What have you found for these years?

2011-08-14

Exhaustive Tests

By exhaustive tests, I mean run tests with all possible combination
(not permutation for now!) of inputs. Here's the story. I was writing
ripl plugin collections, called ripl-rc. Plugins approach is good for
flexibility, but might fail to be fragile, that is only a small subset of
plugins combination would work correctly, others might be buggy.

It would be even harder for not only combination, but also permutation,
and by using Ruby's module system, we got this by nature.

I keep wondering how should I test those behaviour, and now I've
implemented it in rib, the successor of ripl-rc, a fork from ripl.
I would back port some of the enhancement to ripl-rc if one wants.
But if no one is really using it except me, then I might not develop
it further. Let me know if you need it.

So here's some interesting numbers.

My original tests report:

73 tests, 219 assertions, 0 failures, 0 errors
Not many tests, I admit. I am too lazy to write them.
But I can get "free" tests by running different plugins combination:
combination of 1:
493 tests, 1309 assertions, 0 failures, 0 errors
By combination of 1, I mean for each test, beside the testing
plugin, one additional unrelated plugin would also be enabled.
combination of 2:
2032 tests, 4880 assertions, 0 failures, 0 errors
By combination of 2, I mean for each test, beside the testing
plugin, two additional unrelated plugins would also be enabled.

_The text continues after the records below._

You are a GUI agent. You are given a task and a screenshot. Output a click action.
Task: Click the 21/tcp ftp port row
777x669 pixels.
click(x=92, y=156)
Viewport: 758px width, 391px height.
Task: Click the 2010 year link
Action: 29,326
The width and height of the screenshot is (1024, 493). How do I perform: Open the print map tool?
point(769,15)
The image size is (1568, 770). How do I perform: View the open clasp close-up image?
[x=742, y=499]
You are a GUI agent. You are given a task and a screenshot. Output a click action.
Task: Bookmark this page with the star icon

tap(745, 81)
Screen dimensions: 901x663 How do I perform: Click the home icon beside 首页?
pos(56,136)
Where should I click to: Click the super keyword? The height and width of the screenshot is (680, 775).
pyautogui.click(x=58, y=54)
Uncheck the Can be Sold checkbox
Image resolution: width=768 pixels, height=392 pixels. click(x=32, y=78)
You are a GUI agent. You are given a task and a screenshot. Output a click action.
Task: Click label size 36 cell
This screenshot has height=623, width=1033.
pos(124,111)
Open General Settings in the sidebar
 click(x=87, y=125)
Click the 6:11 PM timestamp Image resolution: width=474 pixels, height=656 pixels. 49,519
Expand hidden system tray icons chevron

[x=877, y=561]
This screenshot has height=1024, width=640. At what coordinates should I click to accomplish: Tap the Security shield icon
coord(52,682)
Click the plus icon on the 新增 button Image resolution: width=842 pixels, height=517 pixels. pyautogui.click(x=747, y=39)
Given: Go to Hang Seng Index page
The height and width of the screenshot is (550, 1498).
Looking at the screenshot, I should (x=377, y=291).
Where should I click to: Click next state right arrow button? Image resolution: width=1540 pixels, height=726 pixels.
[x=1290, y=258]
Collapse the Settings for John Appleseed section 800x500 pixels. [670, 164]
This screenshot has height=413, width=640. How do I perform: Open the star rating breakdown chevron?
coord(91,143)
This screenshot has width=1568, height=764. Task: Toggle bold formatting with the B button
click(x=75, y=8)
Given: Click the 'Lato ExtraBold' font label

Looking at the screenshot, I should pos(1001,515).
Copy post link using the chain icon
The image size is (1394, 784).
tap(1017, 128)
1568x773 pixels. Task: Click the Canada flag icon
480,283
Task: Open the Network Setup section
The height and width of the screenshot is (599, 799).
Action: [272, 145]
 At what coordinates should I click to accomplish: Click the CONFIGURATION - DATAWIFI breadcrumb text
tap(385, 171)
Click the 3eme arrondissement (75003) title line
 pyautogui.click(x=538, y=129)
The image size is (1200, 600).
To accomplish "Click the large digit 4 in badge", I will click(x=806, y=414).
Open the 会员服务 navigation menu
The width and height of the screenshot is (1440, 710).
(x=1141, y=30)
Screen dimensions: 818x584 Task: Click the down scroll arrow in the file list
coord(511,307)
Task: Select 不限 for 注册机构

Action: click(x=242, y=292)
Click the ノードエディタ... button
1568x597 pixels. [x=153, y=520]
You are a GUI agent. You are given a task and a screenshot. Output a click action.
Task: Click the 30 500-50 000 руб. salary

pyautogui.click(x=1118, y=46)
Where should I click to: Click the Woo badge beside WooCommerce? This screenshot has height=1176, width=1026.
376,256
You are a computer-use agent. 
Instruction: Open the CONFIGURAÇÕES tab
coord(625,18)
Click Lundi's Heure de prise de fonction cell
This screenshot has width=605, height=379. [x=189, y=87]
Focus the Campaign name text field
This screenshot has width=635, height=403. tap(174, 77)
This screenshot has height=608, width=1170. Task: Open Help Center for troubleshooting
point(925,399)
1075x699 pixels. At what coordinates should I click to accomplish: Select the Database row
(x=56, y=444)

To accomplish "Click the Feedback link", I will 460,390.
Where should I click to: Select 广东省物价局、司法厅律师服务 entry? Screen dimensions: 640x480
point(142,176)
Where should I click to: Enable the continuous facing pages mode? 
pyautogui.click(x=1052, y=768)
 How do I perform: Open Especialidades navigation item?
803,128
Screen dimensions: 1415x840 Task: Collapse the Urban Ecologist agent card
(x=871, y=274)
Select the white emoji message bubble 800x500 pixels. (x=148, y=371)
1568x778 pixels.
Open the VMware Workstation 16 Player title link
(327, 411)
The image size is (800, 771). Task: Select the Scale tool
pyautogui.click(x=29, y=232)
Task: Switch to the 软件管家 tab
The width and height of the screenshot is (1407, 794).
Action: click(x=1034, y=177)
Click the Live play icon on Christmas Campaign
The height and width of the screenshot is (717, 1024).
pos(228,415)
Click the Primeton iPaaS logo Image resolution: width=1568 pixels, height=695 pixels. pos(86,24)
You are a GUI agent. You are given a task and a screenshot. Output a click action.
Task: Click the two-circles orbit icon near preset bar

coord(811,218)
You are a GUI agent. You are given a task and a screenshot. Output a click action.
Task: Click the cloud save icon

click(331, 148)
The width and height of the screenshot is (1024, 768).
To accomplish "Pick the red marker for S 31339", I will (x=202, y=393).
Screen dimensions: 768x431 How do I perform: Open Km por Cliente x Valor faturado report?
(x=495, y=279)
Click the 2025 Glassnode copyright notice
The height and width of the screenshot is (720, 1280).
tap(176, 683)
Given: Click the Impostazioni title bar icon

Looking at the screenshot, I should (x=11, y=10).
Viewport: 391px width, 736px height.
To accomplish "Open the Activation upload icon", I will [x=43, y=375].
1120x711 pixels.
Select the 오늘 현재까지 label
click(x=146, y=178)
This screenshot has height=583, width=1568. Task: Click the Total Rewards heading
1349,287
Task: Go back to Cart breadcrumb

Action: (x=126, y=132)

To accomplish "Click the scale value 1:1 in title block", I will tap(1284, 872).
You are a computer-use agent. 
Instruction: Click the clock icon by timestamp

So the complexity of combination of 1 test would be O(n),
n is the number of plugins. The complexity of combination of 2
test would be O( C(n, 2) ).

The most fun one would be... what about all combinations?
It would be O(2^n)!!!

I haven't succeeded to run this exhaustive test... It took over
an hour to run it, and the top blocker was rr I doubt. RR was getting
slower and slower after running thousands of thousands of tests.
Bond would also get slower and slower, but it's easy to turn it off.
Just only start bond once and never restart it. But I can do nothing
about rr, I need it to run the tests.

I think the problem is that the memory footprint would grow into 1G.
The bottleneck then might be GC or memory allocation or something.
There might have some memory leak or bad design for extensive runs.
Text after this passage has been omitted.